Pragmatic Problem Solving, a blog from a Terracotta employee, has posted "
Clustering - EJBs vs JMS vs POJOs," a discussion of the pain points in clustering EJB, JMS, and plain old java objects. Of course,
Terracotta's product makes a point of trying to solve these pain points, but that doesn't invalidate the blog's information.
Speaking as an employee of a services company (i.e., not Terracotta), he describes the initial problem:
When I started work, it was very obvious to me that there needed to be an effort to redesign the existing architecture of the system. It was a typical consumer facing application serving web and mobile clients. The entire application was written in Java (JSE and JEE) in a typical 3-tier architecture topology. The application was deployed on 2 application server nodes. All transient and persistent data was pushed into the Database to address high availability.
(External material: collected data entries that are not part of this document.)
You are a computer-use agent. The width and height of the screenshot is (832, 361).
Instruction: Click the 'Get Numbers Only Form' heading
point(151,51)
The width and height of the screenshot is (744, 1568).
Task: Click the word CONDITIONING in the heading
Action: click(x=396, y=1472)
As it turned out, as the user-base grew, the database was the major bottleneck towards RAS and performance. We had a couple of options: pay a major database vendor an astronomical sum to buy their clustering solution, or redesign the architecture to be a high-performing RAS system. Choosing the first option was tempting, but it just meant we were pushing the real shortcomings of our architecture "under the carpet", over and above having to spend an astronomical sum. We chose the latter.
Speaking of clustering EJBs, he points out some real problems with JNDI and the information around it:
Some of the known shortcomings of EJBs are that they are too heavy-weight and make you rely on a heavy weight container. EJB3 has somewhat changed that. In terms of clustering, we found the major pain point to be the JNDI discovery.
If you implement an independent JNDI tree for each node in the cluster, the failover is developer's responsibility. This is beacause the remote proxies retrieved through a JNDI call are pinned to the local server only. If a method call to an EJB fails, the developer has to write extra code to connect to a dispatcher service, obtain another active server address, and make another call. This means extra latency.
If you have a central JNDI tree, retrieving a reference to an EJB is a two step process: first look up a home object (Interoperable Object Reference or IOR) from a name server and second pick the first server location from the several pointed by the IOR to get the home and the remote. If the first call fails, the stub needs to fetch another home or remote from the next server in the IOR and so on. This means that the name servers become a single point of failure. Also, adding another name server means every node in the cluster needs to bind its objects to this new server.
[Editor's note: would JNDI federation help with this? Isn't part of the role of JNDI to return valid references to remote objects, no matter where they are?]
Shifting to JMS:
The application developer had to make sure that all of these blocks were coherent across the cluster. The developer had to define points at which changes to objects were shipped across to the other node in the cluster. Getting this right was a delicate balancing act, as shipping these changes entailed serializing the relative object graph on the local disk and shipping the entire object graph across the wire. If you do this too often, the performance of the entire system will suffer, while if you do this too seldom, the business will be affected. This turned out to be quite a maintenance overhead. Dev cycles were taking longer and longer as we were spending a lot of time maintaining the JMS layer. Adding any feature meant we had to make sure that the cluster coherency wasn't broken.
...
The irony is that every block in our technology stack was written in pure JAVA as POJOs, and yet there was a significant overhead to distribute and maintain the state of these POJOs across multiple JVMs. One can argue that we could have taken the route of clustering our database layer. I will still argue that doing so would have pushed the problems in our architecture under the DB abstraction, which would have surfaced later as our usage grew.
of course, as an employee of Terracotta, he's familiar with what Terracotta does to address this problem, by providing clustering at the JVM level:
Terracotta allows you to write your apps as plain POJOs, and declaratively distributes these POJOs across the cluster. All you have to do is pick and choose what needs to be shared in your technology stack and make such declarations in the Terracotta XML configuration file. You just have to declare the top level object (e.g. a HashMap instance), and Terracotta figures out at runtime the entire object graph held within the top level shared object. Terracotta maintains the cluter-wide object identity at runtime. This means obj1 == obj2 will not break across the cluster. All you need to do in the app is get() and mutate, without an explicit put(). Terracotta guarantees that the cluster state is always coherent and lets you spend your time writing business logic.
...
All the pain points I mentioned above are turned into gain points by Terracotta: no serialization, cluster-wide object identity, fine grained sharing of data and high performance.
JBoss addresses some of the clustering problems addressed in this entry through the use of
JGroups, which manages the JNDI problems brought up early in the blog, and it's arguable that modifying the actual architecture to support a clustering JVM is less desirable than using a transparent layer to locate clustered instances. What do you think of the two approaches?